Please repeat the lines below exactly. Begin with the line containing "Open the calendar icon in top bar" and go on through the line containing "Task: Click the End time date field".

Stored data entries:
:::::

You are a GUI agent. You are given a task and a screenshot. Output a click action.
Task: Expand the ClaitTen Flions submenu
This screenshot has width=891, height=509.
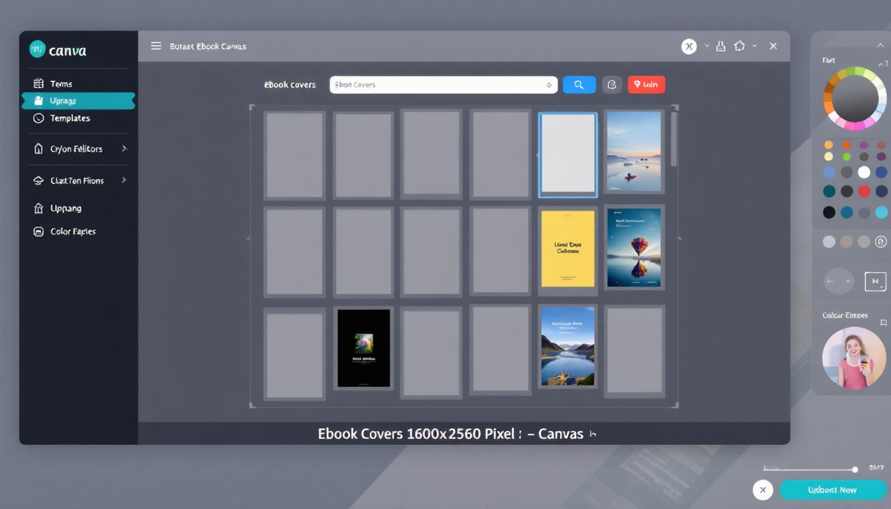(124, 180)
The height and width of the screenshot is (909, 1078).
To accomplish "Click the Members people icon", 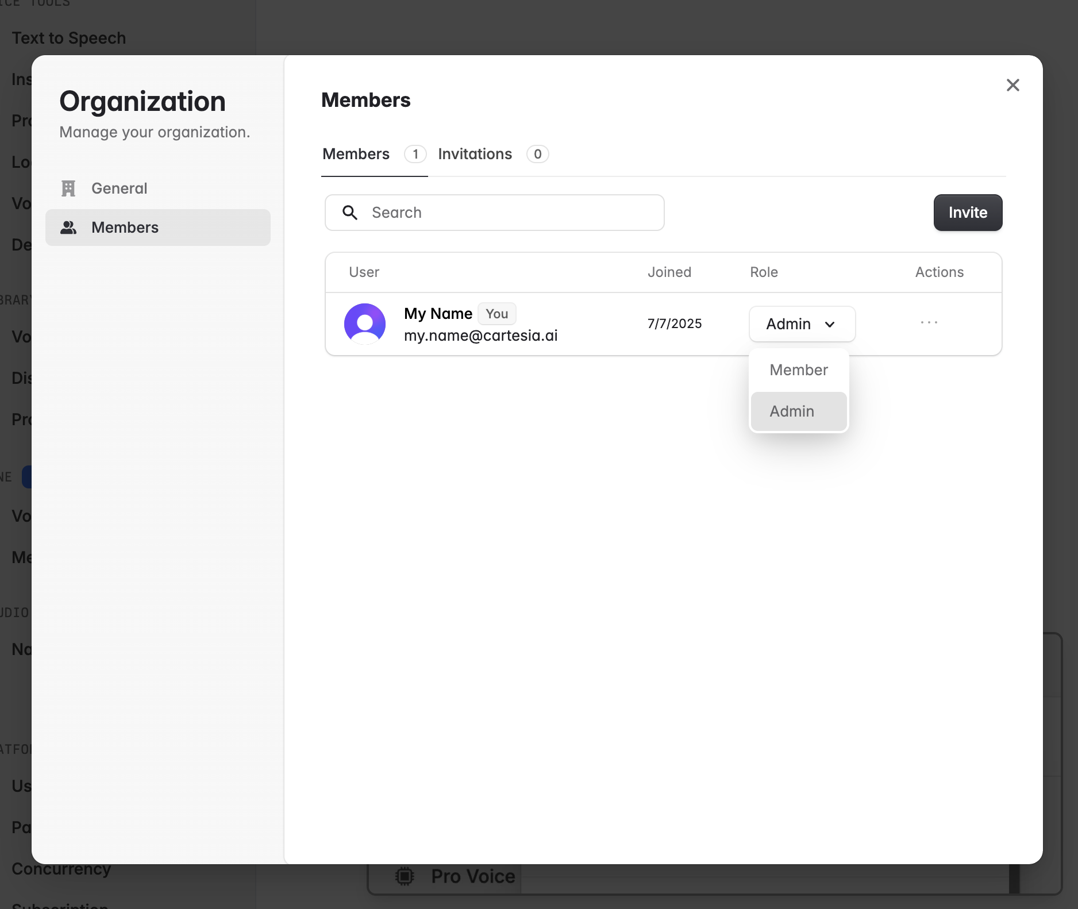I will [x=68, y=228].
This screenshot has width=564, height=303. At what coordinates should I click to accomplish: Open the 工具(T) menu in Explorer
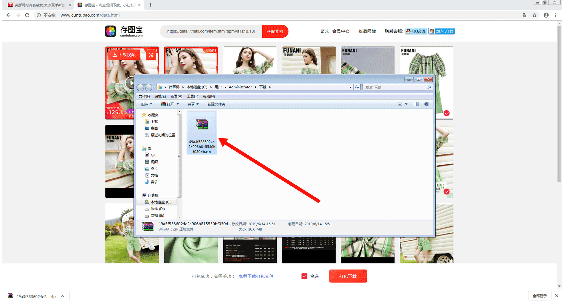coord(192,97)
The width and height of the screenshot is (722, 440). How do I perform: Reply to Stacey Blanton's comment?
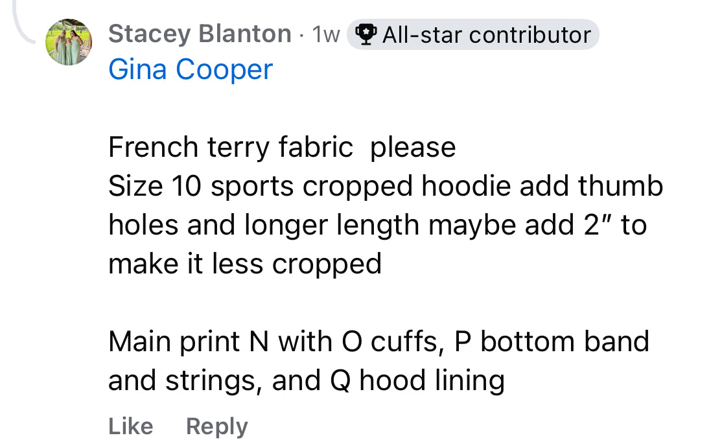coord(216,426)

:::::

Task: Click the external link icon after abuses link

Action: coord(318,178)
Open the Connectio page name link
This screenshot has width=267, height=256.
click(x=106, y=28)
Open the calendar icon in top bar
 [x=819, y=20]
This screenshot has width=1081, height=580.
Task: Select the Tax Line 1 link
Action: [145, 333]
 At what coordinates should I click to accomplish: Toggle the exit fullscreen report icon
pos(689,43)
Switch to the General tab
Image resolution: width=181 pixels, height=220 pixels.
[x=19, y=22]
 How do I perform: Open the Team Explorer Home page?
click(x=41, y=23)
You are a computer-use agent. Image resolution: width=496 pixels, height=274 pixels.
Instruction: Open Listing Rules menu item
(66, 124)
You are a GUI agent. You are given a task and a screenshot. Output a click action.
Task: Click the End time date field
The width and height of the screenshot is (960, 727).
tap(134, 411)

:::::

Result for this task:
Open the calendar icon in top bar
 [x=819, y=20]
This screenshot has width=1081, height=580.
Task: Select the Tax Line 1 link
Action: [145, 333]
 At what coordinates should I click to accomplish: Toggle the exit fullscreen report icon
pos(689,43)
Switch to the General tab
Image resolution: width=181 pixels, height=220 pixels.
[x=19, y=22]
 How do I perform: Open the Team Explorer Home page?
click(x=41, y=23)
You are a computer-use agent. Image resolution: width=496 pixels, height=274 pixels.
Instruction: Open Listing Rules menu item
(66, 124)
You are a GUI agent. You are given a task and a screenshot. Output a click action.
Task: Click the End time date field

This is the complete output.